When the Lake Champlain Regional Chamber of Commerce hired a consultant to help Vermont’s largest city come up with a new brand identity, a comment in the consultant’s report revived a long-standing rivalry between Vermont and New Hampshire.

Without Burlington, the consultant said, Vermont would be like New Hampshire, “a nice looking but rather drab state with little to do, no hub of civilization, just somewhere to pass through.”

Now, the chamber of commerce is challenging New Hampshire to a friendly wager over the attractiveness of each state. The Lake Champlain group and the Greater Portsmouth Chamber of Commerce are asking visitors to their Web sites to send comments about what they like about their favorite states.

“I think anybody who would make such a comment is obviously not well informed,” said Marge Hubbard, vice president of the greater Portsmouth Chamber of Commerce. “They obviously haven’t visited the Seacoast of New Hampshire.”

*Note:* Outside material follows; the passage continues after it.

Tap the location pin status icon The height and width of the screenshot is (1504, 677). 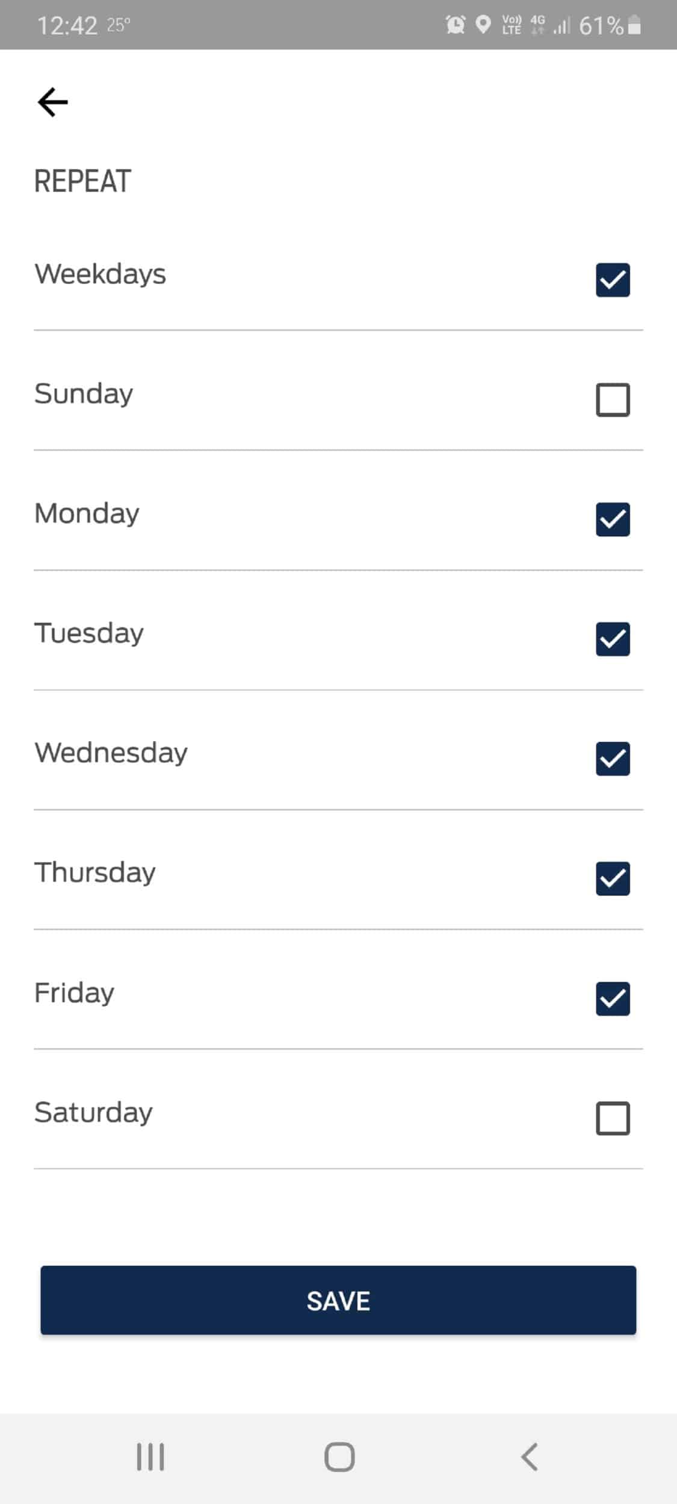click(x=483, y=25)
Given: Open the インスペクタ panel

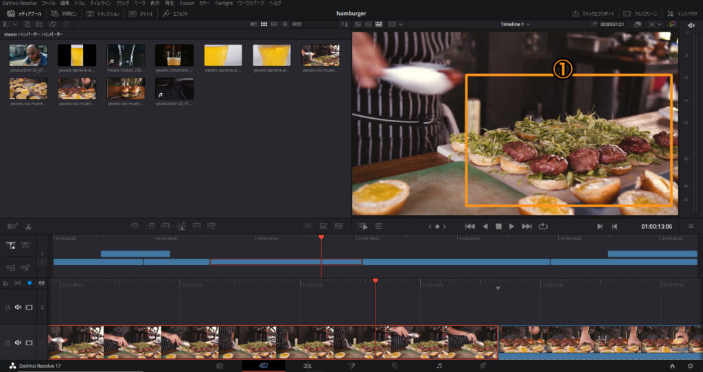Looking at the screenshot, I should coord(682,14).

“We have so much history. We have an amazing amount of culture with theater and the live music venues,” she added.

Tim Shea, vice president of the Lake Champlain Regional Chamber of Commerce, said he just skimmed over the now-infamous line in the report when he first saw it.

“It’s certainly not an opinion that we share nor that the consultant shares,” he said. “We love the state of New Hampshire and I suspect that tourists do as well. That being said, our task is charged with promoting the Burlington area and that was really the intent of the study.”

After the story blew up in the media, Shea said his chamber reached out to the Portsmouth chamber because it represents a similarly sized city that also is a tourist destination.

“Building on the history of democracy in New England, we’ll take it to the people and let people in New Hampshire and Vermont weigh in,” he said.